Otherwise, skiers wanting to ski in Lech and Zürs can stay in St. Anton or the other neighbouring villages. There are paid parking in the villages at a reasonable cost of EUR7 in St. Anton though those wanting to save on parking fees can find free parking in the smaller ski villages of Stuben and St. Christoph. It is also easier to find parking in Zürs compared to Lech where there are sheltered parkades for a fee. Guests staying at the larger hotels should be able to park at the hotel’s lots for free though each lodging have limited parking lots and they are on a first come, first served basis.
Since I did not stay overnight in Lech and Zürs, I did not partake in the aprés in either villages.
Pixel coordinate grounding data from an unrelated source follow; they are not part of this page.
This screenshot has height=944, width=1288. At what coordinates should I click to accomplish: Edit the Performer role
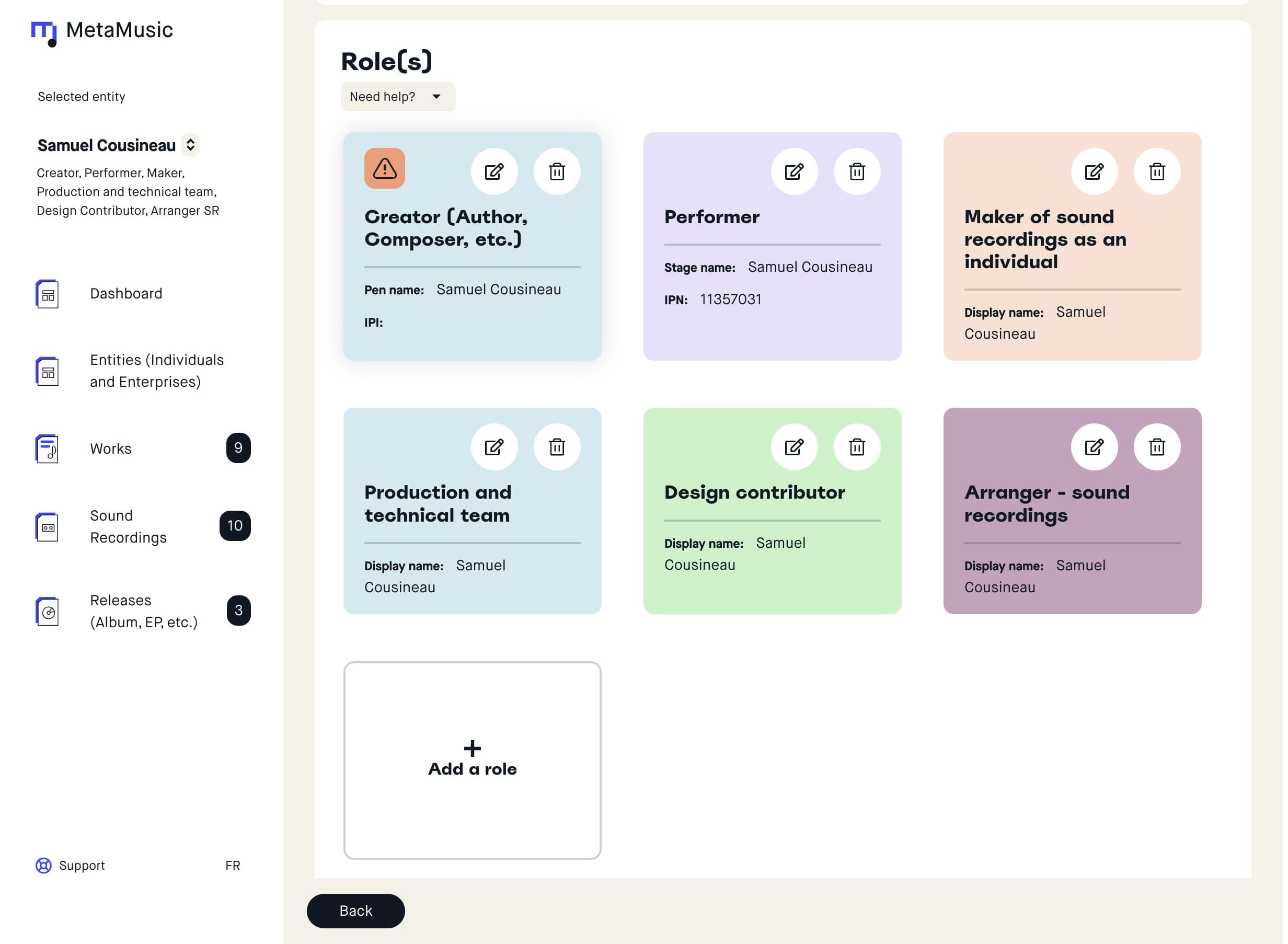[794, 171]
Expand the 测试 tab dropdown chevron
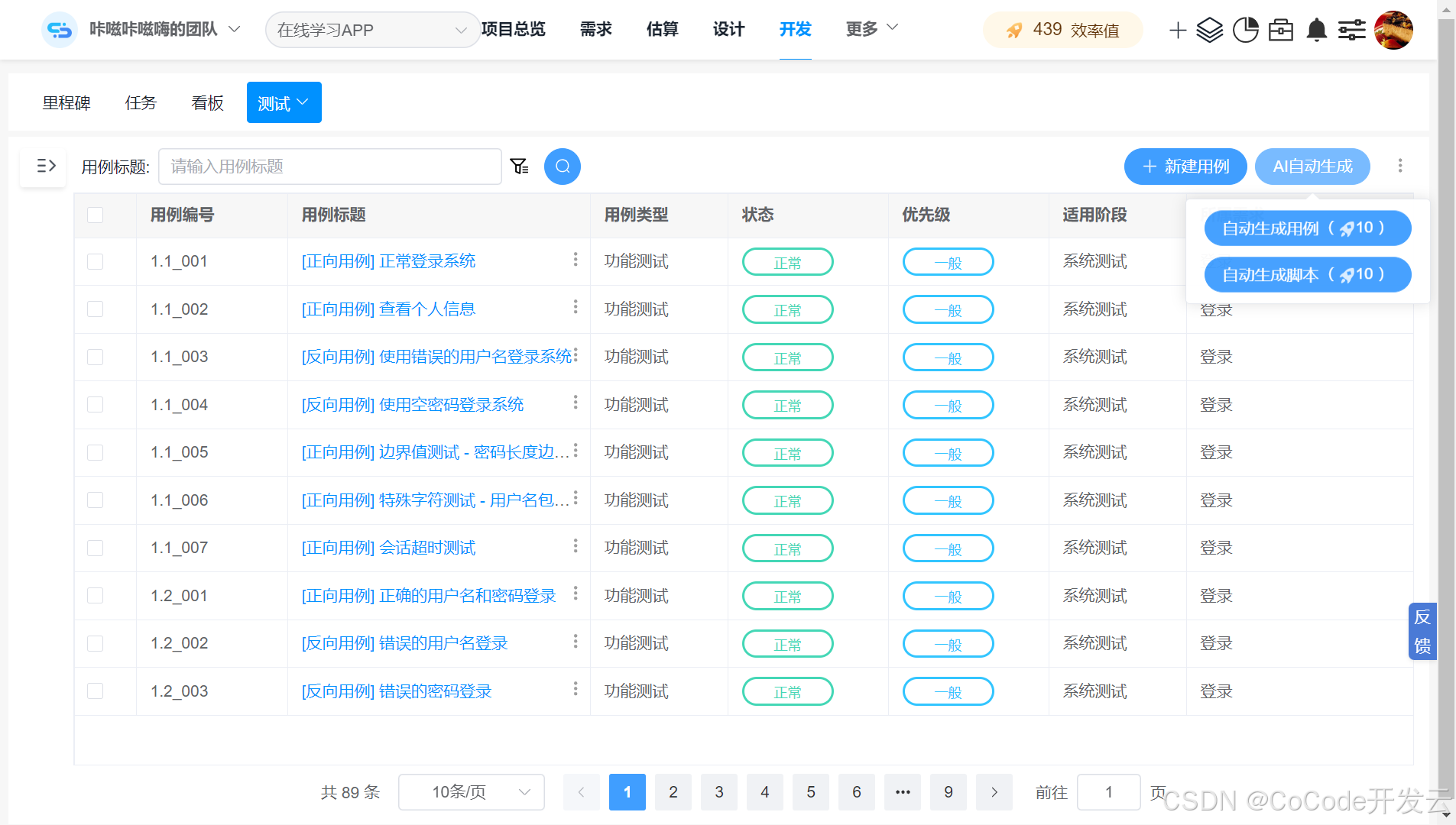This screenshot has height=825, width=1456. 303,102
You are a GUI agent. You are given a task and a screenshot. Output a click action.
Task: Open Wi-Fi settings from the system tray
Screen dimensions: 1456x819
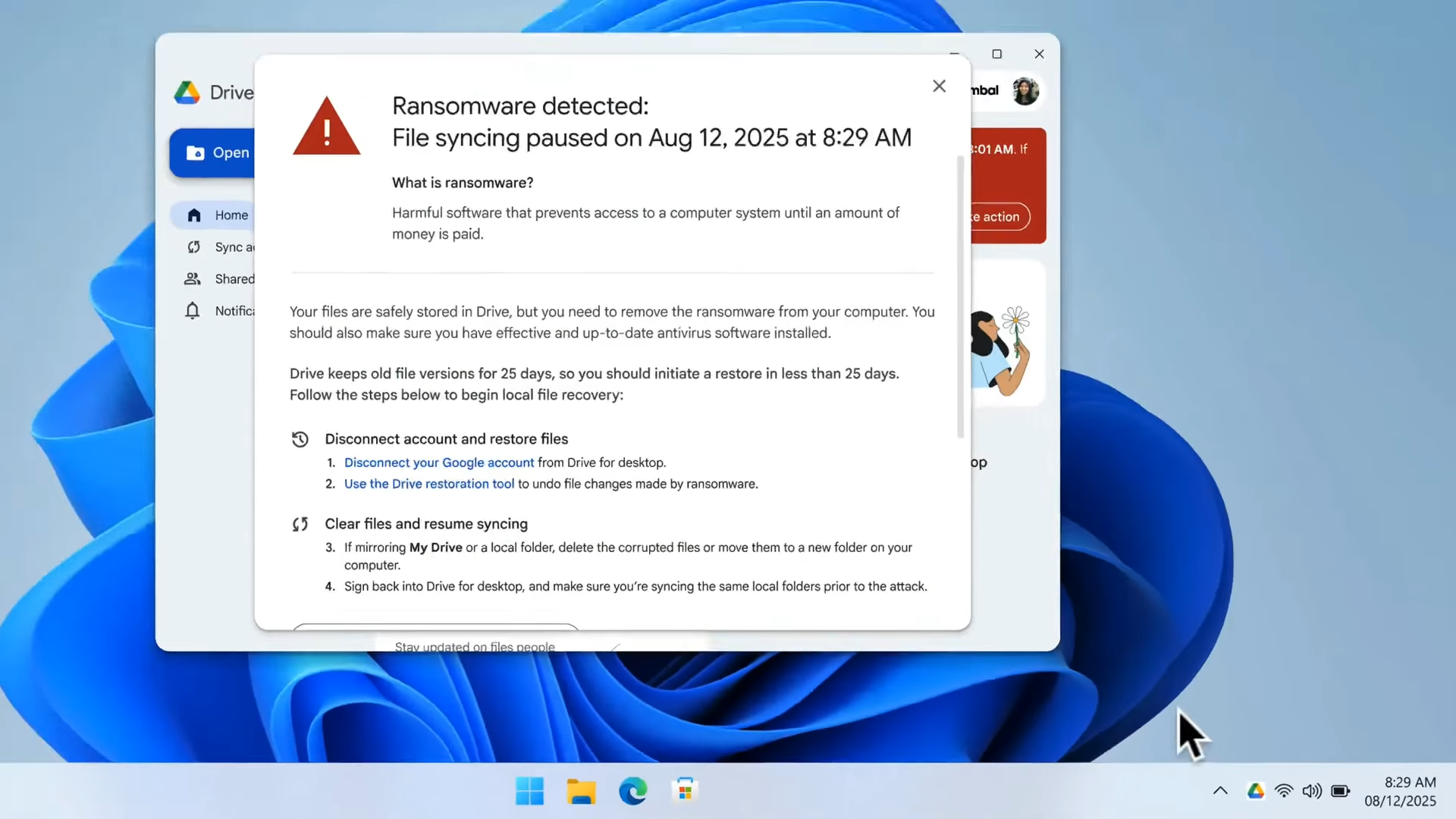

However considering many of the ski lodges have half board and there are more families in both villages, I expect the scene to be less rowdy. Zürs being a small village does not seem to have any large pubs on its main street, while the drinking most probably goes on with dinner in the finer restaurants of Lech.
However Lech offers plenty more compared to St. Anton as a winter destination for non-skiers. There are nature guided walks that allows visitors to interact with local wildlife like deers, an off-road snow driving experience provided in partnership with Mercedes Benz, plenty of hiking trails open for the winter, indoor winter sports centre and a toboggan run from Oberlech to Lech that opens till 10pm daily. The myriad of activities makes it plenty for visitors to do aside from spending it at the slopes and that makes it a very family friendly destination.
With the peaks around both mountains topping out at less than 2,800m (Valluga in St. Anton has its peak at 2,811m) the views from the top does not differ much St. Anton. Little definitive landmarks and a lack of unique summits meant that the views are not always as breathtaking especially if one is a frequent visitor to other Alpine destinations.
Personally I find the views most majestic over from Trittkopf with the mountains around Zürs forming an imposing sight across from the bowl around the cable car. Otherwise taking the Rüfikopf gondola up to the summit can be rewarding on a clear day with the village of Lech visible as one rides the gondola up.
Both these villages lack the steeps of St. Anton and is not as accessible for visitors who arrive via public transport. However it does not make them less fun, as they cater to a very different skier. The well groomed runs and luxurious lodges in the village and on the mountains can make skiing a very comfortable affair, especially for families. And they can still put a smile on a skiers’ face after a few days of skiing the steeps when all they want is perhaps to cruise in style, followed with gourmet food. When one is having a ski vacation, they just want to relax, and that is the whole point of visiting these 2 villages to ski!